(Saved data entries)
============

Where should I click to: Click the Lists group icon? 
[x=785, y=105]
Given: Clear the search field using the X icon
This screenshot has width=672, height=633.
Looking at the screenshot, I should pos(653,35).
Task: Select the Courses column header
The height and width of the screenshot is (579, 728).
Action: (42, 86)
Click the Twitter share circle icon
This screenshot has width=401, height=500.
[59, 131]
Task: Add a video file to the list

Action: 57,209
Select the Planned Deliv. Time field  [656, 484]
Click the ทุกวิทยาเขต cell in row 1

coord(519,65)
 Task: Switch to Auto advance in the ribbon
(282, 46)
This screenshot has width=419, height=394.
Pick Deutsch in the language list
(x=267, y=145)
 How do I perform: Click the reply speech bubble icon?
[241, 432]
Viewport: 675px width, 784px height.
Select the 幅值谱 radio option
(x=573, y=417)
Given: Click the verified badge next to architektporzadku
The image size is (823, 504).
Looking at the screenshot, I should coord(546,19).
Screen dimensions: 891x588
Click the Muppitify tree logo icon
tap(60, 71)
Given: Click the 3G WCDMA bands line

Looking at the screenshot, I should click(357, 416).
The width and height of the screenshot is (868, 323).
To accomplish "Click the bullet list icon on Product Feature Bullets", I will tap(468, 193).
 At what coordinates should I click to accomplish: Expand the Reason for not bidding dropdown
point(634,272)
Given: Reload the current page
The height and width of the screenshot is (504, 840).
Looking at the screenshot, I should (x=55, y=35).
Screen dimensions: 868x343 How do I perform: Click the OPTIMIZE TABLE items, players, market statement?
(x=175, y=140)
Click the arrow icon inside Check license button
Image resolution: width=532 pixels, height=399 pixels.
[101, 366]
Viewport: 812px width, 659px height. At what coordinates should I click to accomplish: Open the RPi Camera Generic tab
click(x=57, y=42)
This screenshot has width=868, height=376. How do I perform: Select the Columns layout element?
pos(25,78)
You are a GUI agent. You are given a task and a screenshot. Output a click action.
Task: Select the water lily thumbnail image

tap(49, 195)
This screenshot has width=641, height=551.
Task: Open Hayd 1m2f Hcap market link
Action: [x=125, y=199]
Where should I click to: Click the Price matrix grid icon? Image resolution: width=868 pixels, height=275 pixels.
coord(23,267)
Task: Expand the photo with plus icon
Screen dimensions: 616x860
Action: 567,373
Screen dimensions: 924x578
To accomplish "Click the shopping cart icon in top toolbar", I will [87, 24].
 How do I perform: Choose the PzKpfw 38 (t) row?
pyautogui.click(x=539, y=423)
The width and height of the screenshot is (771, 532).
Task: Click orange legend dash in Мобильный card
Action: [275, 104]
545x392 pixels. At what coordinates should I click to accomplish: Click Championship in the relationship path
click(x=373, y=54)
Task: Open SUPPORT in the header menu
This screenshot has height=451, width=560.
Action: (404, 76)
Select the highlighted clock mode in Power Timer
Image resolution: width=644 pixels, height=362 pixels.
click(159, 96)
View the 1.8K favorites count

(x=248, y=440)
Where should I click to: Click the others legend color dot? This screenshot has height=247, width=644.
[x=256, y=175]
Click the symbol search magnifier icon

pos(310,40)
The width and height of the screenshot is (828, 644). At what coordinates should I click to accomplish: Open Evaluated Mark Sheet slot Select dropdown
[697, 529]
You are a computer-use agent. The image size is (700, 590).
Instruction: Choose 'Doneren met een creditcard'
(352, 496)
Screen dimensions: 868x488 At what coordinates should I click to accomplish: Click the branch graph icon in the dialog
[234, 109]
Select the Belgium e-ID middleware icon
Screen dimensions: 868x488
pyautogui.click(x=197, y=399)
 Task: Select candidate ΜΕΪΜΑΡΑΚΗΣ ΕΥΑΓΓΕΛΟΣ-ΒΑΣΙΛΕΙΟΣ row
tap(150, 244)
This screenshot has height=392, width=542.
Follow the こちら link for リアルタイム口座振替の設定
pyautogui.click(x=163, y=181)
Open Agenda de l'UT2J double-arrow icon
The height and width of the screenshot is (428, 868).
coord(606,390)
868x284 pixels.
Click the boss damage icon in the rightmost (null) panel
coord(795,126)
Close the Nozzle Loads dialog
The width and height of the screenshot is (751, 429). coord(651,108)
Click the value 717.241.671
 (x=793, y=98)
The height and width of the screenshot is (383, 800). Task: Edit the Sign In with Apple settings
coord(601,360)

============

# TASK REQUIREMENTS:
Only the span from the line with "Click the value 717.241.671" through the final line of the records goes in the output, each line unchanged.

# TASK ANSWER:
Click the value 717.241.671
 (x=793, y=98)
The height and width of the screenshot is (383, 800). Task: Edit the Sign In with Apple settings
coord(601,360)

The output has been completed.